Start of SELECTION

Bat-Manga by...uh, let's not get into that, actually

Finally got a chance to read this, and I have to say: I have no idea who's going to be buying this book for the non-manga stuff. I mean, I have a pretty good idea who Chip Kidd and Pantheon think will be buying this book: people whose domiciles are strewn with Batman: TAS maquettes, lithographs of Harley Quinn drawn by Alex Ross, the Absolute edition of Hush, etc. But here's the thing: obviously I haven't met everyone who fits this target demographic, but those who I do know have little interest in or patience for the 1960s TV Batman. And all the pictures of various Japanese Bat-toys all feature hilariously weird art based on Adam West's version of Batman.

Of course, there are undoubtedly completists who have sacrificed heroic portions of their lives and income collecting everything with a bat logo on it. Those people will love the pictures of amusing toy packaging. The problem here, however, is that those people (a) don't comprise a significant portion of the English-speaking populace, or even the potential audience for this book, and (b) probably would have preferred to have more of the toy stuff, possibly with an index/checklist. This is not to say they wouldn't enjoy the manga; it's more to say that they might have preferred two different books, one devoted to Japanese bat-ephemera, and another devoted to the manga by Jiro Kuwata.

If they're like me, they might also prefer better treatment for the Kuwata material. Here it's been presented as another type of ephemera, down to the high-resolution photographs of the pages which make the manga look like recently-exhumed papyrus scrolls. I usually like this approach, particularly as seen in the Chip Kidd-designed Jack Cole/Plastic Man book from a few years ago. Here, though, it's strangely fetishistic, as though the manga as an artifact of Japanese bat-mania is more important than the content of the work. But if that really were the case, why did Kidd include so much of it?

End of SELECTION
Start of STORED ROWS

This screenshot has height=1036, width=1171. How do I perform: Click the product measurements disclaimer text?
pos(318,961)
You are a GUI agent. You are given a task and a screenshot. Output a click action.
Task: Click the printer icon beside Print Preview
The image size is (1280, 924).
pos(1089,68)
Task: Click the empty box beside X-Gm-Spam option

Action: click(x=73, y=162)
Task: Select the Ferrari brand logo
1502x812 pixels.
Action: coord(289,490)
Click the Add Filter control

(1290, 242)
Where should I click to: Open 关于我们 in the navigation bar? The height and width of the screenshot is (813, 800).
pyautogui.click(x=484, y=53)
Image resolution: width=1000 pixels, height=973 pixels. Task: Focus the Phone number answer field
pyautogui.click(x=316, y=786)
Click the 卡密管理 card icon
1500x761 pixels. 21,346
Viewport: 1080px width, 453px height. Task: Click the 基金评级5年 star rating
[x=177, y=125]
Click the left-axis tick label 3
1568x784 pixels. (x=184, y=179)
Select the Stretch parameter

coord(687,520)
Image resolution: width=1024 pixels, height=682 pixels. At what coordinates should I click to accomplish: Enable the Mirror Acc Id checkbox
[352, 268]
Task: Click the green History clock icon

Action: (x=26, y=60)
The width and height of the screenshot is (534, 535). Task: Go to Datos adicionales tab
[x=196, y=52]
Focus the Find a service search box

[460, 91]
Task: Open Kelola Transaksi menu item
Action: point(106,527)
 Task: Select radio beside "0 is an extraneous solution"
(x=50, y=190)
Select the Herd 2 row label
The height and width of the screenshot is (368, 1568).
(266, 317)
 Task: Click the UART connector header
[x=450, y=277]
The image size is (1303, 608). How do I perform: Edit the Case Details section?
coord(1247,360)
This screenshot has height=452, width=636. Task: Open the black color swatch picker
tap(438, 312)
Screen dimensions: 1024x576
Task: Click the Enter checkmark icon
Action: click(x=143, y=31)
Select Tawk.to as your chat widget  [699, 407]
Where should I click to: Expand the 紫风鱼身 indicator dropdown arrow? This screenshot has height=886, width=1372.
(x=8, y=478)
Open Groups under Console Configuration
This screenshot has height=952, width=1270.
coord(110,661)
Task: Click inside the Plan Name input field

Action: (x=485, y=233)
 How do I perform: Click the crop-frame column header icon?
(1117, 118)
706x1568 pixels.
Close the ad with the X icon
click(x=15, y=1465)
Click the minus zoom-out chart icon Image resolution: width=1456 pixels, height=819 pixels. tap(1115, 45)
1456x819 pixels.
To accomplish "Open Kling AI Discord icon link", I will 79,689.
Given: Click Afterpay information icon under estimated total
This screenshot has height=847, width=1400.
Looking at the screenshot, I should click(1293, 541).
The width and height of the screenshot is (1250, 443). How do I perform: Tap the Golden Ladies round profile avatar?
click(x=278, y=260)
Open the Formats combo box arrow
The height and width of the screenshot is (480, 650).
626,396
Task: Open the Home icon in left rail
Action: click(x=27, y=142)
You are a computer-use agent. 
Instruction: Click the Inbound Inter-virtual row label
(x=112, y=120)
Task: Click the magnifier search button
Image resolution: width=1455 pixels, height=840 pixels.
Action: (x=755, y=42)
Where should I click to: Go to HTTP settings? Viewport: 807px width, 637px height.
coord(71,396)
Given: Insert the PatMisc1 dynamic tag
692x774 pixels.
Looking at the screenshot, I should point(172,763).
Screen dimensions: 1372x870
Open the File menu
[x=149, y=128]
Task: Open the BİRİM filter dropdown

End of STORED ROWS

WRITTEN TASK
Reproduce the passage of the Bat-Manga review verbatim, starting at "If they're like" and ending at "much of it?". Rely only on the review of Bat-Manga for what comes next.

EXPECTED OUTPUT
If they're like me, they might also prefer better treatment for the Kuwata material. Here it's been presented as another type of ephemera, down to the high-resolution photographs of the pages which make the manga look like recently-exhumed papyrus scrolls. I usually like this approach, particularly as seen in the Chip Kidd-designed Jack Cole/Plastic Man book from a few years ago. Here, though, it's strangely fetishistic, as though the manga as an artifact of Japanese bat-mania is more important than the content of the work. But if that really were the case, why did Kidd include so much of it?